=== Task prompt ===
Copy the data starting at its first line and ending at the line containing "click(x=1904, y=195)", both included. Leave the pictures out of your copy.

=== Exercise data ===

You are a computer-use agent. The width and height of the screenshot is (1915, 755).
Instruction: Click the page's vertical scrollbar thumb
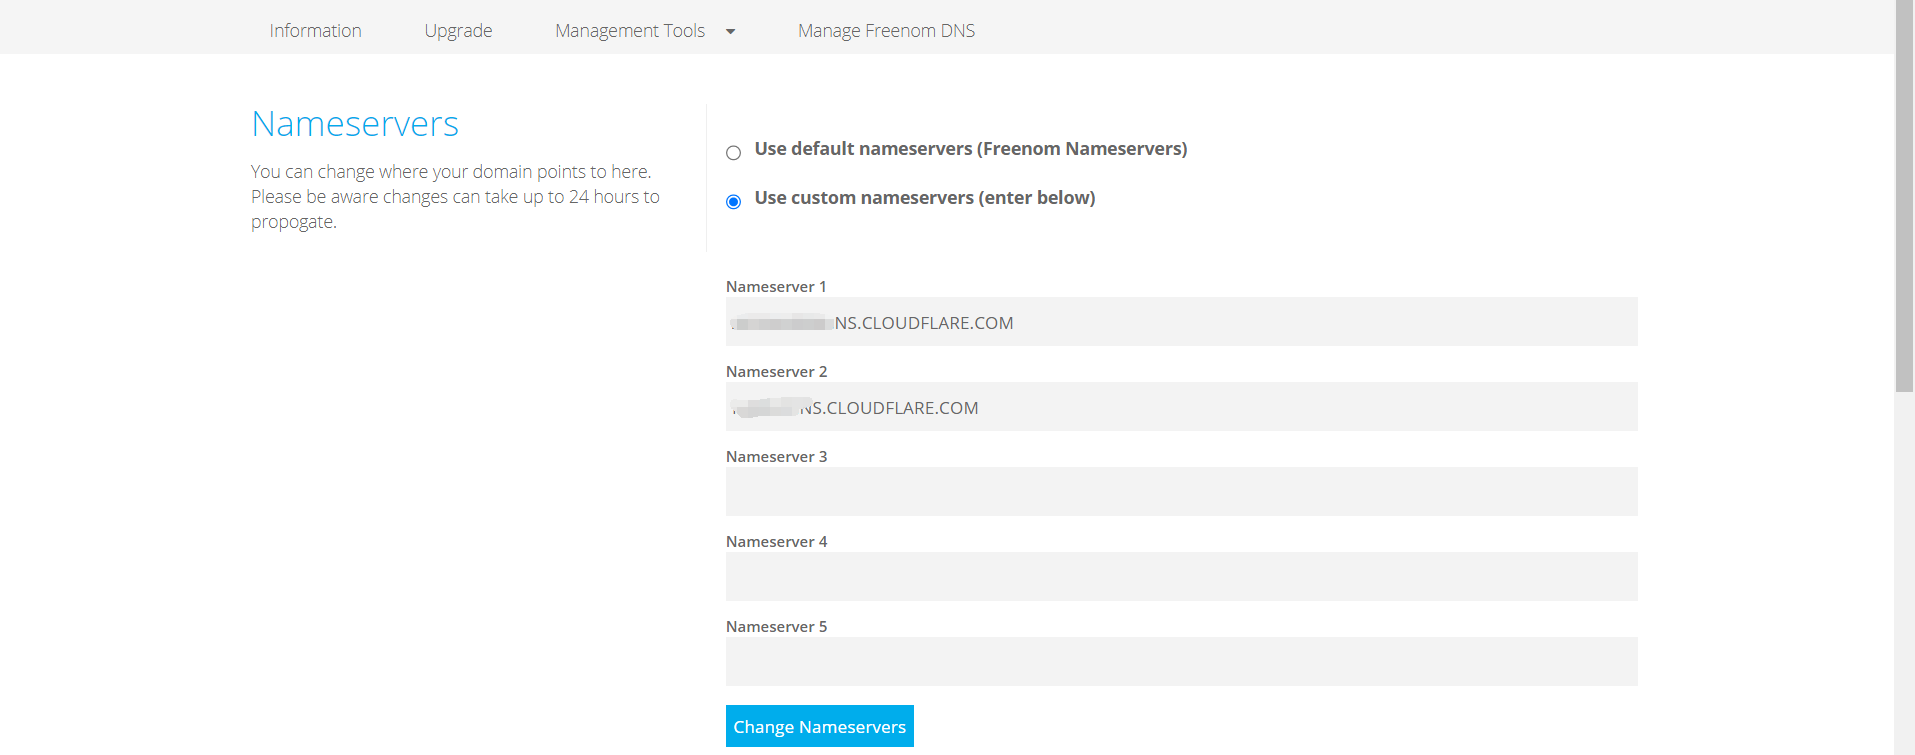click(x=1904, y=195)
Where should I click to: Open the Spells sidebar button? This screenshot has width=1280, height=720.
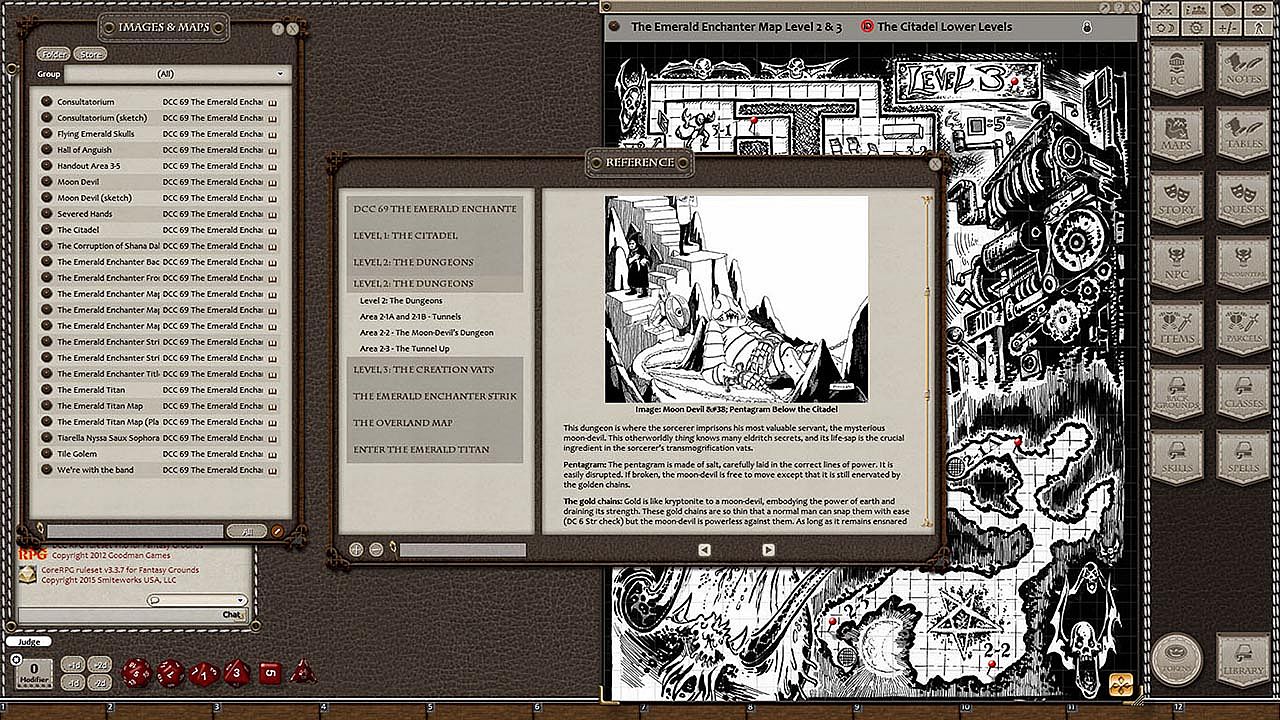pyautogui.click(x=1242, y=457)
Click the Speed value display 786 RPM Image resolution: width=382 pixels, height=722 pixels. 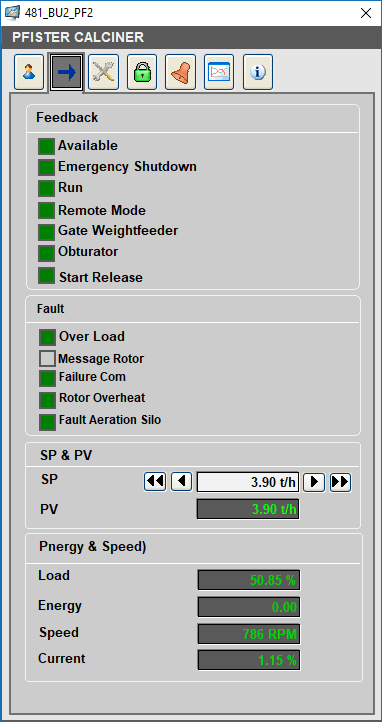pos(249,634)
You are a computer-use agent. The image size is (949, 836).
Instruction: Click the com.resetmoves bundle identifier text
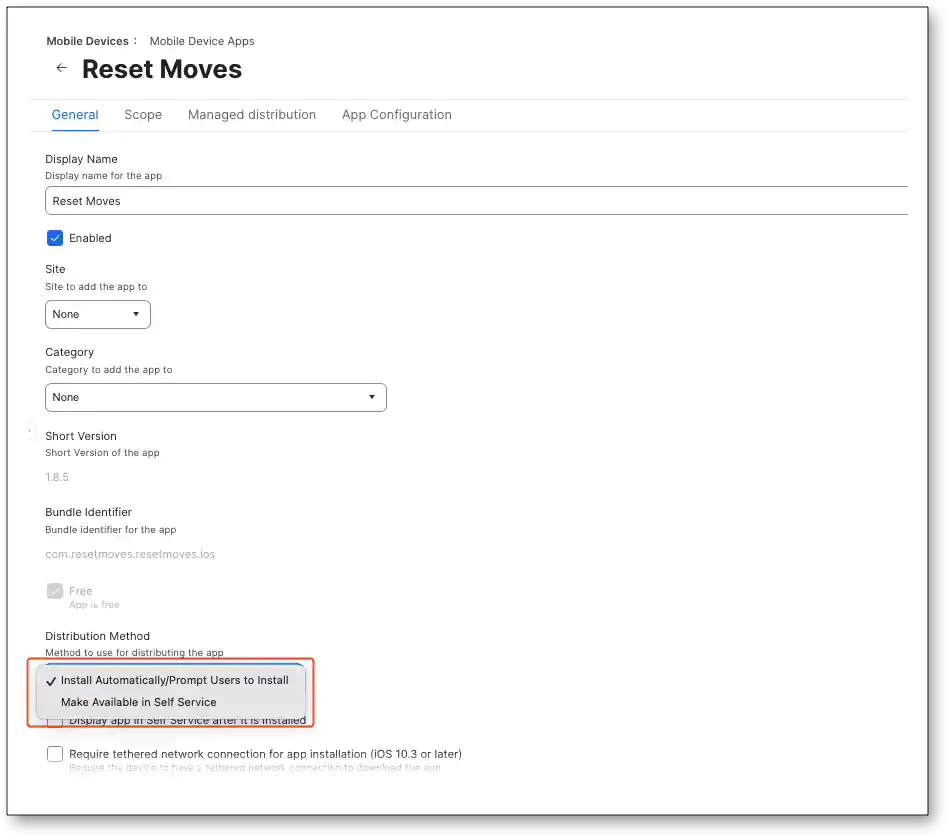(x=130, y=554)
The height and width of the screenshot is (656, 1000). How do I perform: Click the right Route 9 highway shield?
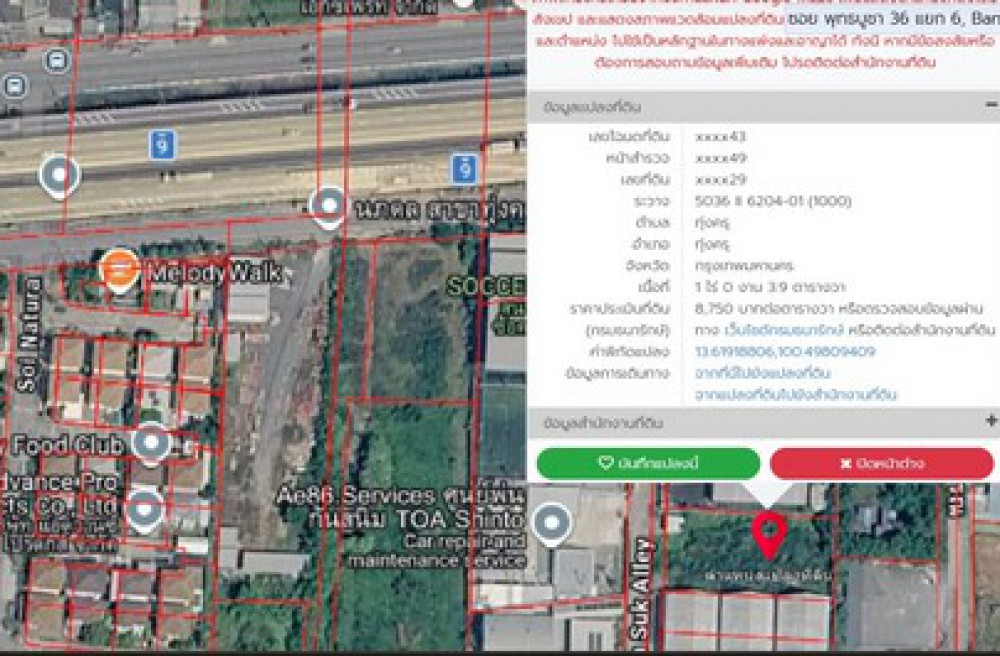coord(462,168)
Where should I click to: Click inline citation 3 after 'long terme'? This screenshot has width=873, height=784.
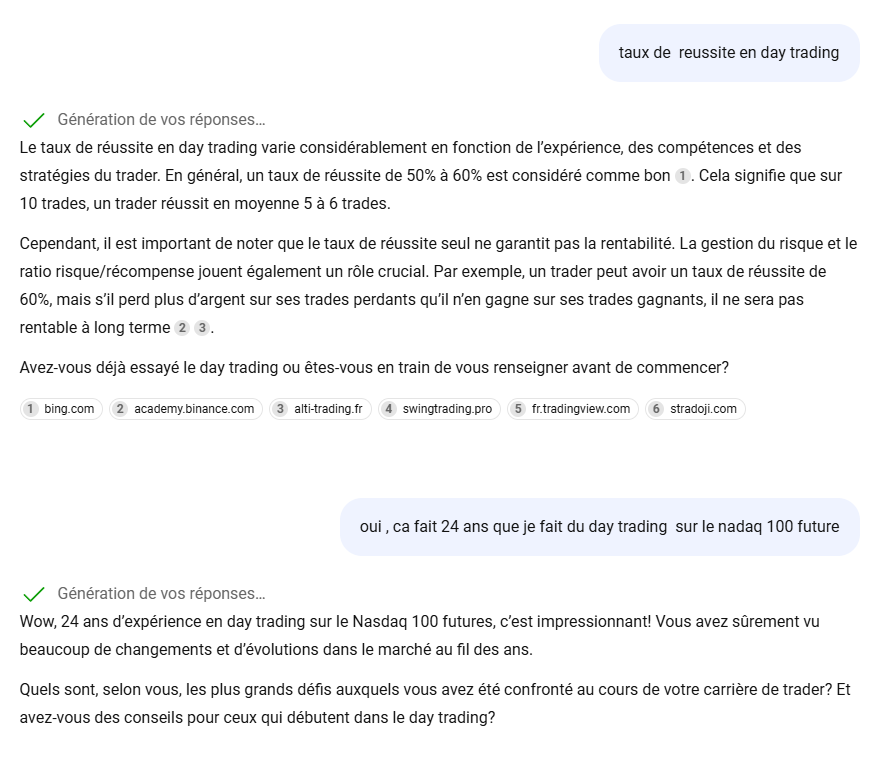point(202,328)
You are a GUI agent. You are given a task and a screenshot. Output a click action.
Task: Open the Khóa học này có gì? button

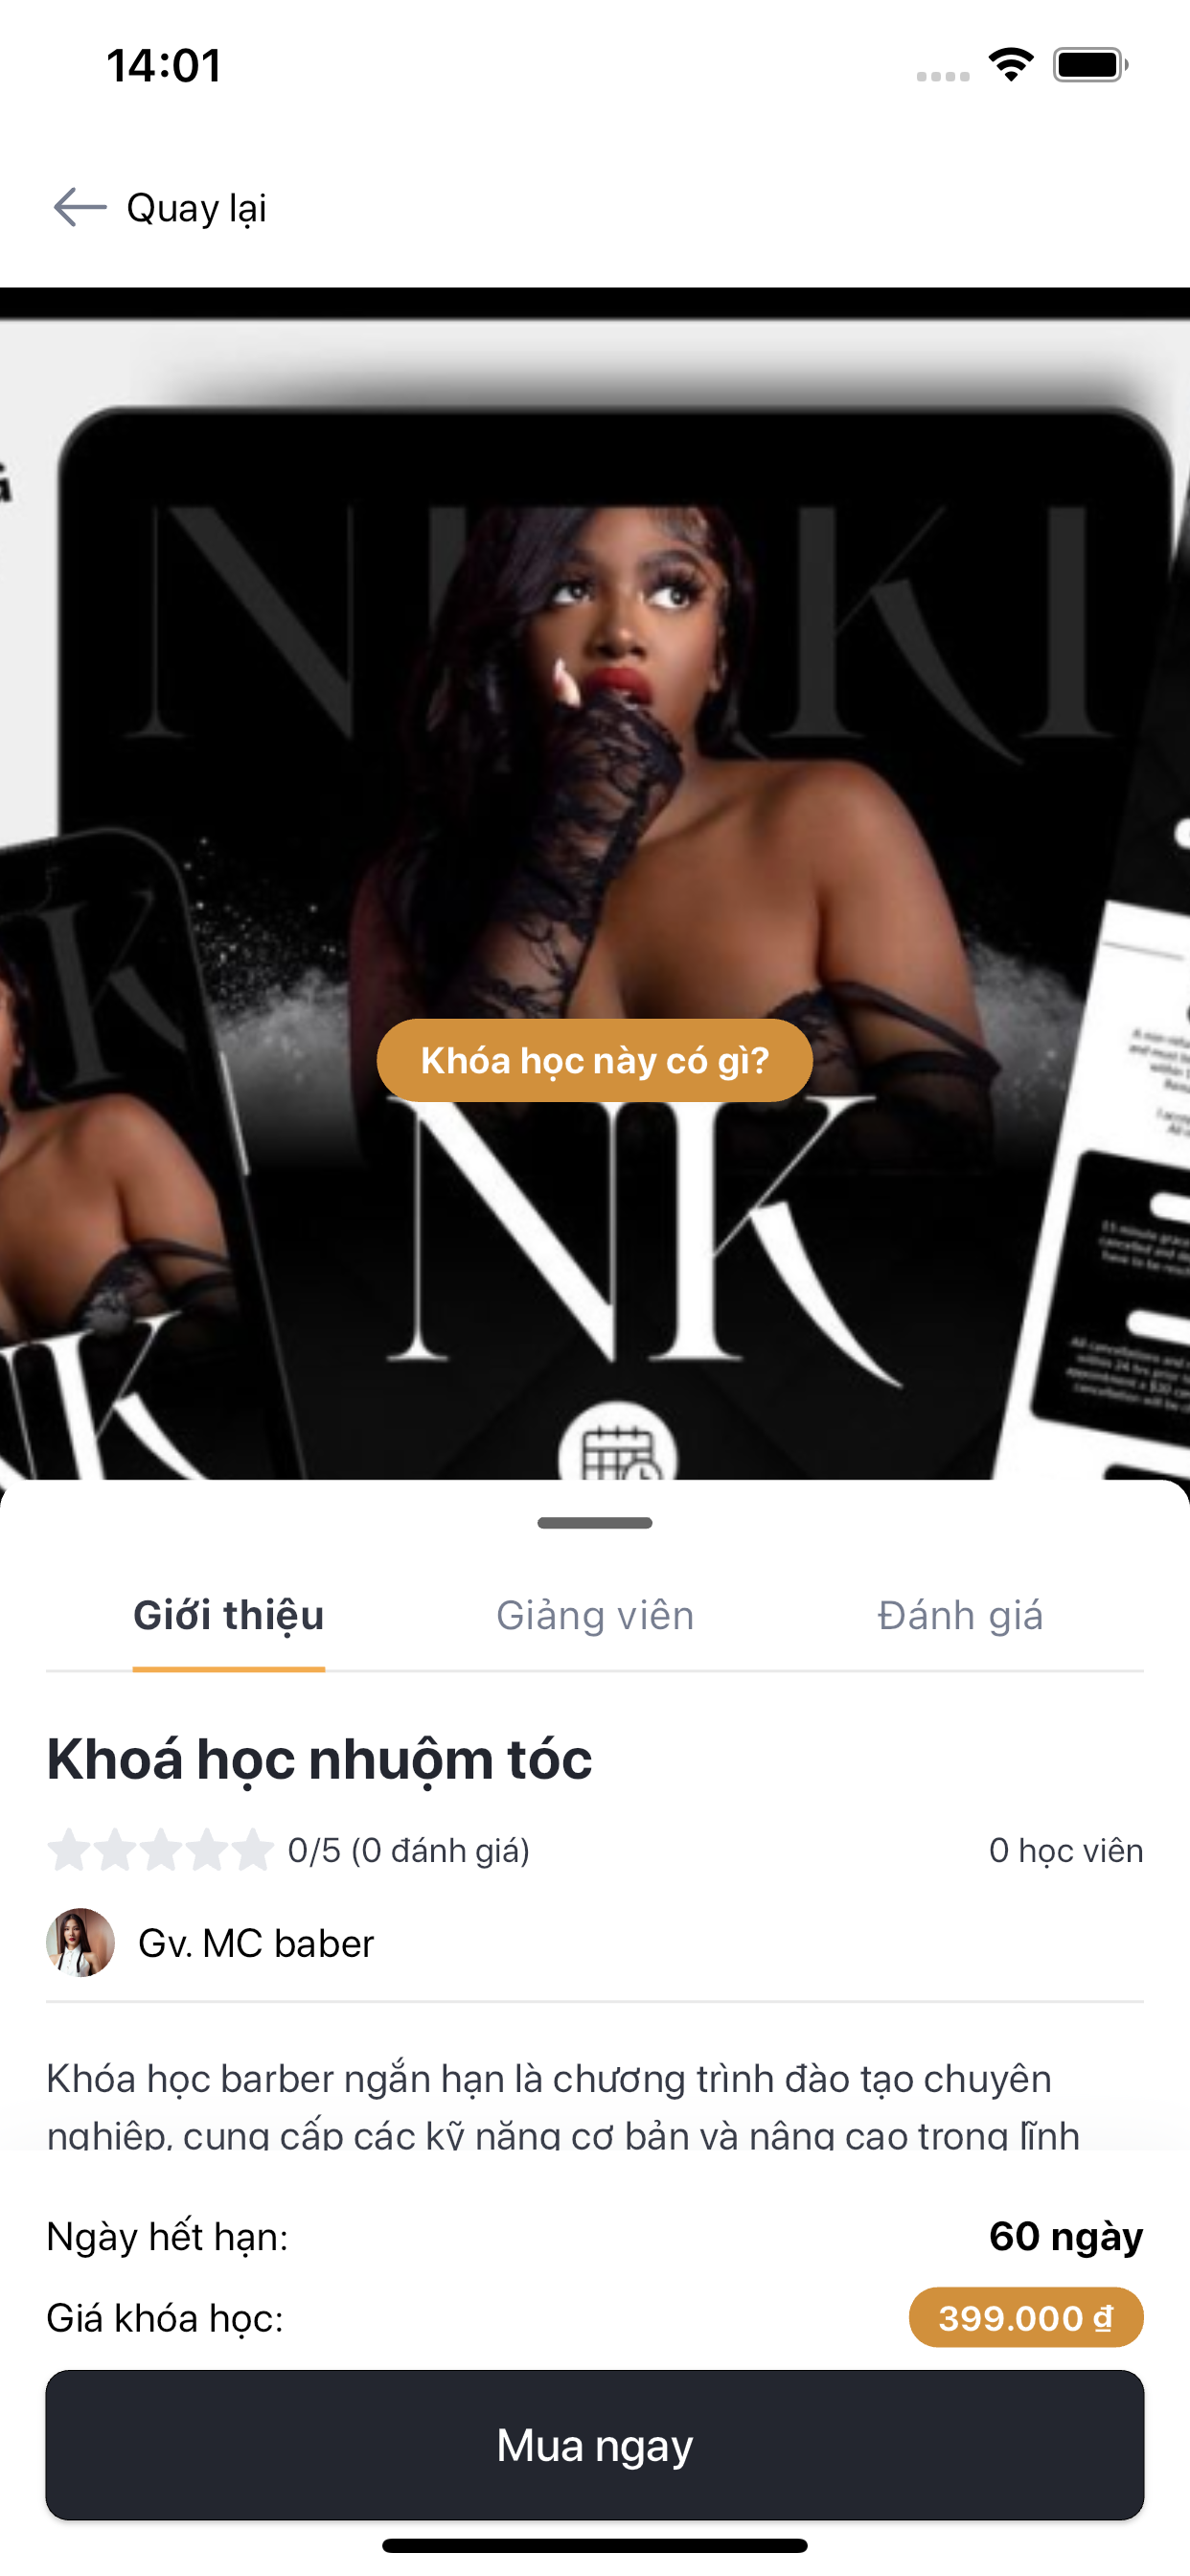coord(595,1060)
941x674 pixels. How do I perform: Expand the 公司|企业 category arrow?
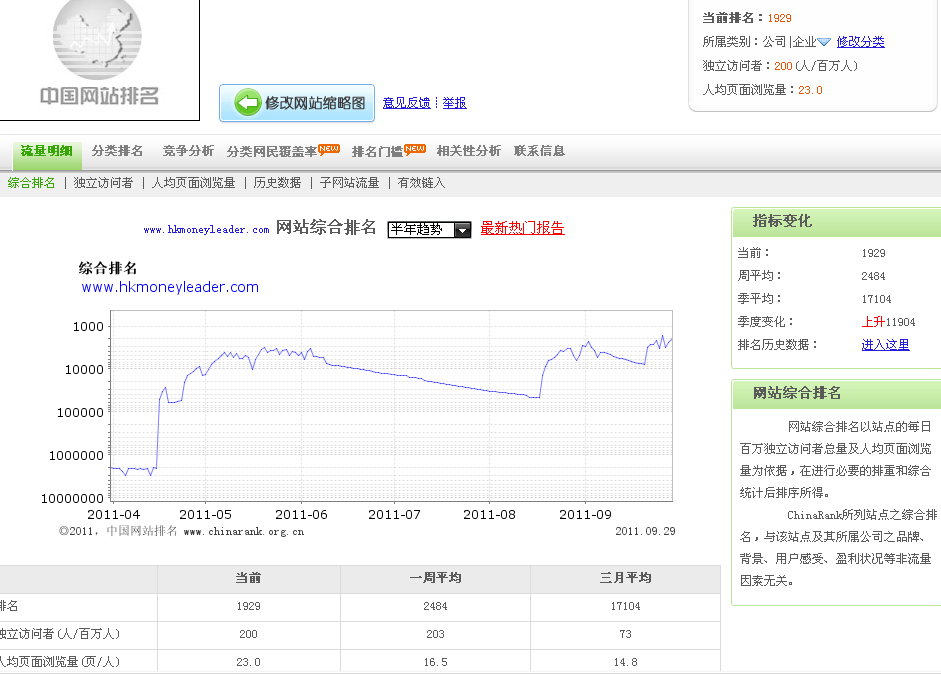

=== Output of the exercise ===
You are a computer-use agent. The width and height of the screenshot is (1915, 755).
Instruction: Click the page's vertical scrollbar thumb
click(x=1904, y=195)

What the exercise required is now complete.